Nach der Suche einer der wenigen Geldautomaten gehen wir zum Haus des Deutschen Einwanderers Kanter, der sich Cantero nannte. Deutsche sorgen immer wieder für eigenartige Geschichten: er soll einen Sklavenhändler vergiftet und später seine reiche Witwe geheiratet haben. Diese wiederrum kam kurze Zeit später unter mysteriösen Umständen ums Leben. Das riesige Herrenhaus mit einem Turm, von dem man über ganz Trinidad schauen kann, ist heute ein nationales Museum und schon deswegen sehenswert.

Wir verlassen Trinidad und suchen uns auf der nahen Halbinsel Ancon ein Plätzchen für einen Tag am Meer. Zuvor darf natürlich ein Imbiss in einem Restaurant an der Küste nicht fehlen. Unser Liegeplatz unter Schatten spendenden Bäumen ist traumhaft. Während Jost sich durch zentimeterdicke Romane kämpft, erkundet Rainer die Halbinsel entlang der Küste mit ihrer sanften Brandung am Sandstrand. Kaum ein Tourist findet abseits jeglicher Bebauung den Weg in das paradiesische Vogelschutzgebiet. Dabei sind es nur wenige Kilometer.

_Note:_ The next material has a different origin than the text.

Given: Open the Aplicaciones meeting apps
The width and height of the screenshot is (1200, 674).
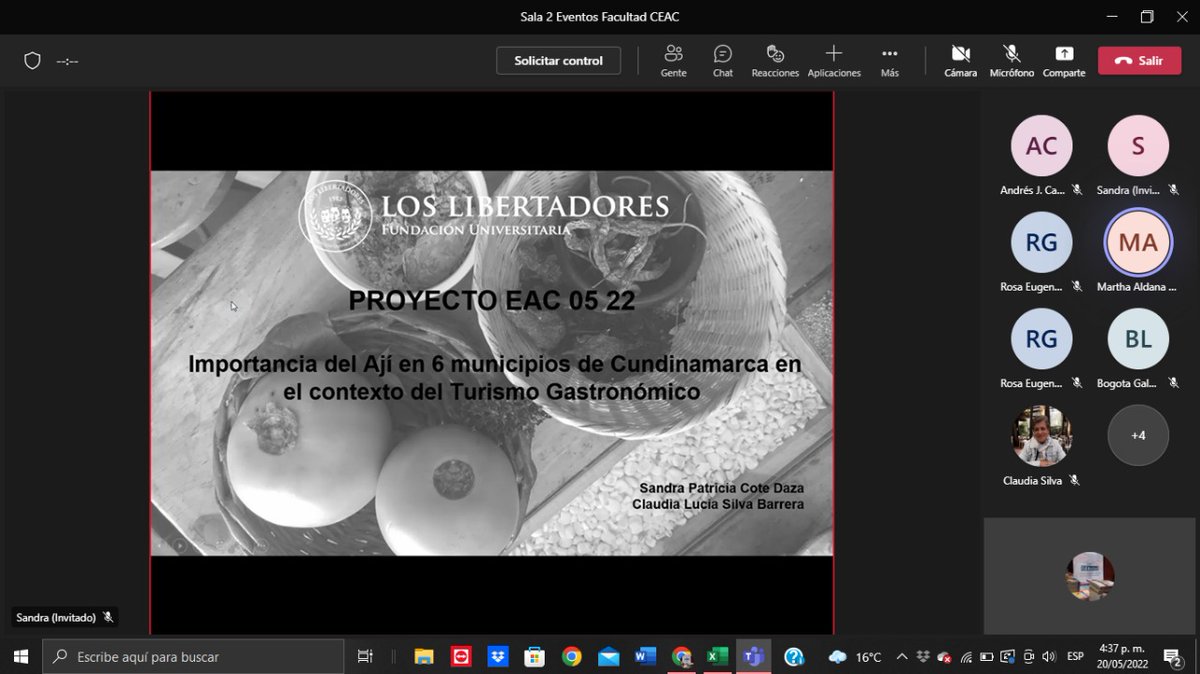Looking at the screenshot, I should (x=834, y=60).
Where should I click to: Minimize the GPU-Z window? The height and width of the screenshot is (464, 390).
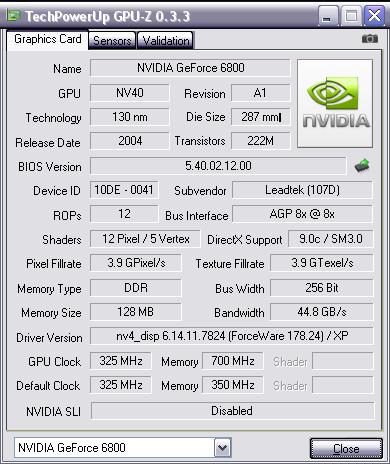(327, 16)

Zurück in Trinidad suchen wir ein Restaurant und finden das „Conspiradores“ gleich am dem „Plaza Major“. Dort treffen wir auch das irische Paar wieder. Mit Ihnen verbringen wir einen tollen Abend bei Livemusik. Jeden Abend findet auf der großen Treppe vor der benachbarten Kathedrale ein Showprogramm mit verschiedenen Livedarbietungen statt. Neben der traditionellen kubanischen Musik sind auch afrikanische Darbietungen zu sehen. Nachfahren der Sklaven, ein langes und dunkles Kapitel Kubas, erinnern damit an ihre Wurzeln.